Published online by Cambridge University Press: 22 September 2009
With regard to political institutions and to patterns of exclusion and inclusion in policy-making, Switzerland can be considered as the mirror image of the UK. Because they provide a series of veto points, Swiss institutions allow a significant degree of influence to external groups. Most notably, this is the case of the referendum system, whereby any act passed by parliament can be challenged at the polls if 50,000 signatures are collected supporting a referendum. In addition, well-established decision-making procedures tend to include a wide range of different and often conflicting interests, and to produce compromises that are more or less acceptable to as many actors as possible. This peculiar approach to policy-making constitutes an important limitation to the room for manoeuvre available to the government in virtually all areas of policy.Pension policy, of course, is no exception.
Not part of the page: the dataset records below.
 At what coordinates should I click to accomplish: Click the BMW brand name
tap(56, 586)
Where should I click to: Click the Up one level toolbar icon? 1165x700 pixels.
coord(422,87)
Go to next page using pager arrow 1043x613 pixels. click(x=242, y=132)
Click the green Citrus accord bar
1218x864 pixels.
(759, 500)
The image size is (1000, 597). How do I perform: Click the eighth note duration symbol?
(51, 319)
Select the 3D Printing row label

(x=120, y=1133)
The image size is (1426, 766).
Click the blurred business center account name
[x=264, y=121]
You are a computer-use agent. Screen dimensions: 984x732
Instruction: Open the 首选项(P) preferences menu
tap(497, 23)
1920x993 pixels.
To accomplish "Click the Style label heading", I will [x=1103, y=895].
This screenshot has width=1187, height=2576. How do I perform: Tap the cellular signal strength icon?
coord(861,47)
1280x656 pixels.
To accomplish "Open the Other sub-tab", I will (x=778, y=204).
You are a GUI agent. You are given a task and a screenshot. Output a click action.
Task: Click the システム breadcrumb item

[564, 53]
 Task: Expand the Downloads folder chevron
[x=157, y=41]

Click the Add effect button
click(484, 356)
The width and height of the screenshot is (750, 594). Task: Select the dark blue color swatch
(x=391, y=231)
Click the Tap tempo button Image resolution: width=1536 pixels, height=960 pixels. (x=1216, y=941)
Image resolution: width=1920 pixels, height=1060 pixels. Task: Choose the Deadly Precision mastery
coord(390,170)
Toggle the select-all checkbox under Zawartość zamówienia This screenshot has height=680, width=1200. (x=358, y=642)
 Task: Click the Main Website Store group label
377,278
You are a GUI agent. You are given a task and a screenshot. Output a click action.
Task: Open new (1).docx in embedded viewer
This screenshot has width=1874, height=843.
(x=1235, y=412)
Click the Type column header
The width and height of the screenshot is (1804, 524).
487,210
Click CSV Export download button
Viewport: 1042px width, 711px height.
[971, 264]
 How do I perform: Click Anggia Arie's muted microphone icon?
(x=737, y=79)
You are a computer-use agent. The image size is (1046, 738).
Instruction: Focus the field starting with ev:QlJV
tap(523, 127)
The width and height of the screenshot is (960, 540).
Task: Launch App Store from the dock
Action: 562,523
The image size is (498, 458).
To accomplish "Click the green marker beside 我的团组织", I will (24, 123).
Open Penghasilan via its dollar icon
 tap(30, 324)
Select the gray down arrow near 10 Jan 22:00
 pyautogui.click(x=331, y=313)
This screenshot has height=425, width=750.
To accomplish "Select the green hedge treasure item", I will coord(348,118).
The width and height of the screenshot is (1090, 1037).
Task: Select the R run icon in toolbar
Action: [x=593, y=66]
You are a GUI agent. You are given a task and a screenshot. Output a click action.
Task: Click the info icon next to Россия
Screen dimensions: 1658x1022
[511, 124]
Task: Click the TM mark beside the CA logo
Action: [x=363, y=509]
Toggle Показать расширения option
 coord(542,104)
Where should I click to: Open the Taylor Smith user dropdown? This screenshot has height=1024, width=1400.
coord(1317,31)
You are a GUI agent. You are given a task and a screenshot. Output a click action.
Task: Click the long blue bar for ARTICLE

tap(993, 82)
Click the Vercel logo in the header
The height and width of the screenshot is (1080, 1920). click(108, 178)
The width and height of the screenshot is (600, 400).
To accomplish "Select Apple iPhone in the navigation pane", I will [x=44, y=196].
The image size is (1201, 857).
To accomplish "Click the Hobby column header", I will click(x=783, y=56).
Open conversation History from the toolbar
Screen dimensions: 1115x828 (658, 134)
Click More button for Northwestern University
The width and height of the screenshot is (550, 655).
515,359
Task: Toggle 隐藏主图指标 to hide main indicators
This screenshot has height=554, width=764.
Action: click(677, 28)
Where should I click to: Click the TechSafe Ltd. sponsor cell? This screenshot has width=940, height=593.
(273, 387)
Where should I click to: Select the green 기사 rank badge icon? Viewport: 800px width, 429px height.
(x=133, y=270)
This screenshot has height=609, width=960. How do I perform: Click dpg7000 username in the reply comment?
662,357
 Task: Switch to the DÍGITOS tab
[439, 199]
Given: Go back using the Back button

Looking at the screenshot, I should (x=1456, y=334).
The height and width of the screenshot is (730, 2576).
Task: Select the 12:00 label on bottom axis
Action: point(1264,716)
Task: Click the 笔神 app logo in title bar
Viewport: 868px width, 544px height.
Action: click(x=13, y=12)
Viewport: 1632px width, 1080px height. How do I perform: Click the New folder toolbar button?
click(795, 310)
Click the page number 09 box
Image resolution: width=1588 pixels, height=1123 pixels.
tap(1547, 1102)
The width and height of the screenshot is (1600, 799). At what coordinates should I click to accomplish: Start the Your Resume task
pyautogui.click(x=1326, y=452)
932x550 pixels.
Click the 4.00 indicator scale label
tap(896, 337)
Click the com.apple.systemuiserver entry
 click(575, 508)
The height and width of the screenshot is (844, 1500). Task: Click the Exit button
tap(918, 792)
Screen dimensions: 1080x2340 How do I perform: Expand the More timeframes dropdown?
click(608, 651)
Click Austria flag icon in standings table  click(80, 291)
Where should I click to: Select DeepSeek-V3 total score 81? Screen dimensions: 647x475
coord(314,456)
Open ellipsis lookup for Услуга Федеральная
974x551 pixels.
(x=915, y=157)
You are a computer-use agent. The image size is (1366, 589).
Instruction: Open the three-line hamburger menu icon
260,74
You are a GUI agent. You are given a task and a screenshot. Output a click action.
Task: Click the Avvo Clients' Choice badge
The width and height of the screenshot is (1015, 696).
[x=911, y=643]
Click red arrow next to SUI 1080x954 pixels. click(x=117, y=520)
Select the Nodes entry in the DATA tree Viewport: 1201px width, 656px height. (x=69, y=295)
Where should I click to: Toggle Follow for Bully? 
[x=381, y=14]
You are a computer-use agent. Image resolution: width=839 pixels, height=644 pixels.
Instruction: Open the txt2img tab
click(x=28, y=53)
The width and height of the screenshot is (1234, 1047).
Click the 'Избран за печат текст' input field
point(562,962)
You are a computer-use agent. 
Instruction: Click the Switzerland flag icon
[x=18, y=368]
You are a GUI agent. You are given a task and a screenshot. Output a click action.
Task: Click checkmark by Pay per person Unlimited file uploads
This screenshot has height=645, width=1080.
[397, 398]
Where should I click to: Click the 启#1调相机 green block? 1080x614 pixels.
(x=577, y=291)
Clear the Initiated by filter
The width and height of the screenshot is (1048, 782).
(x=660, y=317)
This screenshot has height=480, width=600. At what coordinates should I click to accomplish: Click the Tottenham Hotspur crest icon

The 1995 Swiss pension reform was adopted after more than a decade of intense negotiations between political parties and the social partners. Despite a series of attempts at reaching a mutually acceptable compromise, a totally consensual solution was not found. Eventually, however, the reform included both expansion and retrenchment elements, a combination that proved instrumental in guaranteeing the final adoption of the pension bill. The retrenchment measures alone would have been at a much higher risk of defeat in a referendum. This strategy has been used in other welfare reforms in the early 1990s, and can be seen as a response to the institutional constraints that limit policy-making. The combination of improvements in provision, on which there was widespread agreement, with controversial retrenchment elements has contributed to the successful adoption of reform also in the areas of unemployment benefits and health insurance (Bonoli 1997b).